## BEGIN Document extract

Prove $\operatorname{rank}A^TA=\operatorname{rank}A$ for any $A\in M_{m \times n}$

Question

How can I prove $\operatorname{rank}A^TA=\operatorname{rank}A$ for any $A\in M_{m \times n}$?

This is an exercise in my textbook associated with orthogonal projections and Gram-Schmidt process, but I am unsure how they are relevant.

Answer 1

Let $\mathbf{x} \in N(A)$ where $N(A)$ is the null space of $A$.

So, $$\begin{align} A\mathbf{x} &=\mathbf{0} \\\implies A^TA\mathbf{x} &=\mathbf{0} \\\implies \mathbf{x} &\in N(A^TA) \end{align}$$ Hence $N(A) \subseteq N(A^TA)$.

Again let $\mathbf{x} \in N(A^TA)$

So, $$\begin{align} A^TA\mathbf{x} &=\mathbf{0} \\\implies \mathbf{x}^TA^TA\mathbf{x} &=\mathbf{0} \\\implies (A\mathbf{x})^T(A\mathbf{x})&=\mathbf{0} \\\implies A\mathbf{x}&=\mathbf{0}\\\implies \mathbf{x} &\in N(A) \end{align}$$ Hence $N(A^TA) \subseteq N(A)$.

## END Document extract
## BEGIN Data block

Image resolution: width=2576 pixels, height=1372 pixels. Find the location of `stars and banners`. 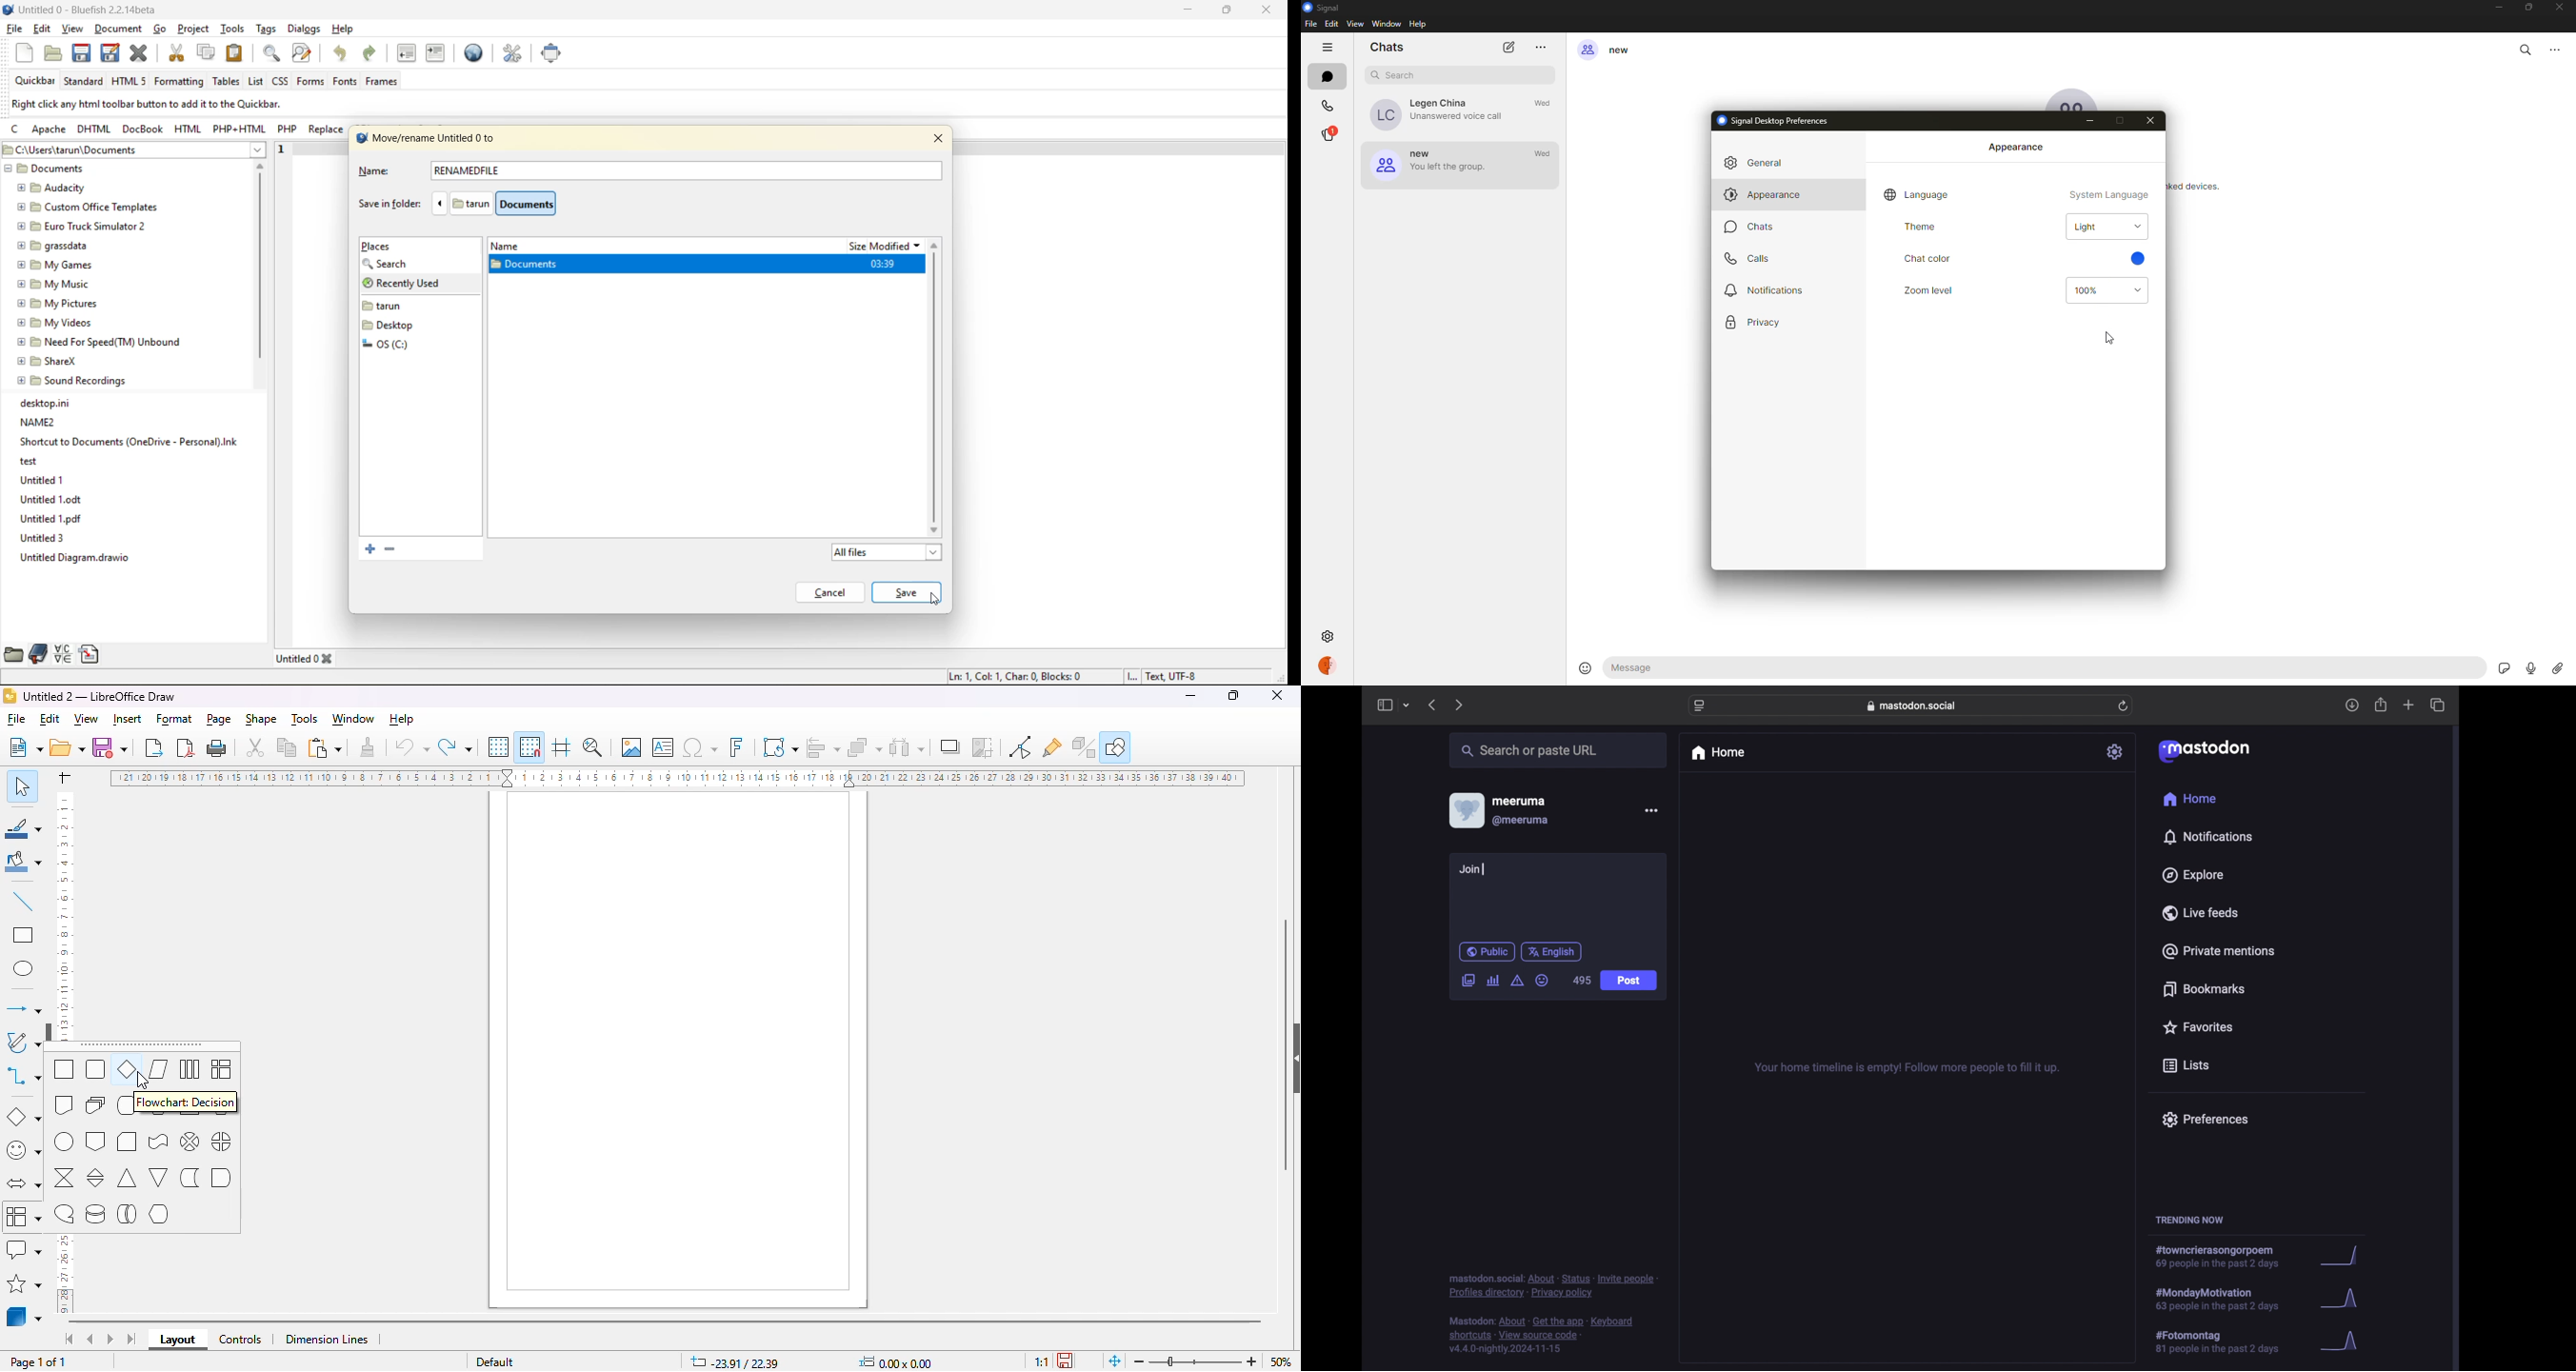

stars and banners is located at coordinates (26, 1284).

## END Data block

[Brief 1] In the rank proof thread, which topics is the textbook exercise associated with?
[Brief 2] Please reproduce word for word the part of the rank proof thread that opens with the words containing "This is an exercise" and closes with "Hence $N(A) \subseteq N(A^TA)$.".

[Right answer 1] Orthogonal projections and the Gram-Schmidt process.

[Right answer 2]
This is an exercise in my textbook associated with orthogonal projections and Gram-Schmidt process, but I am unsure how they are relevant.

Answer 1

Let $\mathbf{x} \in N(A)$ where $N(A)$ is the null space of $A$.

So, $$\begin{align} A\mathbf{x} &=\mathbf{0} \\\implies A^TA\mathbf{x} &=\mathbf{0} \\\implies \mathbf{x} &\in N(A^TA) \end{align}$$ Hence $N(A) \subseteq N(A^TA)$.